CJI’s office now under RTI, with key caveats

Wednesday 20th November 2019 06:45 EST
 

The Supreme Court declared offices of the Chief Justice of India and high court chief justices as “public authority”, making them liable to provide information to queries under the Right to Information Act, but weaved in caveats of “judicial independence, privacy and genuine public interest” to protect judges and judiciary against witch-hunting.

A bench of former Chief Justice Ranjan Gogoi and Justices N V Ramana, D Y Chandrachud, Deepak Gupta and Sanjiv Khanna said the SC, which is a “public authority”, would necessarily include the office of CJI and judges in view of Article 124 of the Constitution. In the process, it upheld a 2010 judgment of the Delhi HC that directed the CPIO of the SC to furnish information on SC judges who have declared their assets. Although the SC stayed the HC order, judges have been voluntarily declaring assets.

Writing the order, an attempt to balance competing considerations of accountability and transparency with independence of the judiciary and privacy of its members, Justice Khanna explained, “The office of the CJI, or for that matter judges, is not separate from the Supreme Court, and is part of the Supreme Court as a body, authority and institution. The CJI and the Supreme Court are not two distinct and separate ‘public authorities’, albeit the latter is a ‘public authority’ and the Chief Justice and judges together form and constitute the ‘public authority’, that is the Supreme Court of India.”
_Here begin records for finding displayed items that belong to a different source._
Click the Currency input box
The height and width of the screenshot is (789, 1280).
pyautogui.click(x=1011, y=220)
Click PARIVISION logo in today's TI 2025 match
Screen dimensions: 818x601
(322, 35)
RTI queries will have to clear public interest test

After ruling in principle that offices of the CJI and CJs of the HCs are public authority amenable to the RTI Act, the SC said RTI queries seeking information will have to clear the cardinal public interest test. “When public interest demands disclosure of information, judicial independence has to be kept in mind while deciding the question of exercise of discretion,” the bench said.

The five-judge bench led by former CJI Gogoi struck a note of caution on whether information about selection of persons for appointment as judges of HCs or SC would be made public under the RTI Act. The SC said, “Distinction must be drawn between the final opinion or resolutions passed by the collegium with regard to appointment/elevation and transfer of judges with observations and indicative reasons and the inputs/data or details which the collegium has examined.”

It emphasised that “transparency and openness in judicial appointments juxtaposed with confidentiality of deliberations (within the collegium) remain one of the most delicate and complex issues”. It recounted how the SC collegium was recently forced to truncate posting of details on its resolutions for appointment and transfer of judges as it harmed the reputation, dignity and privacy of those who were not selected as judges.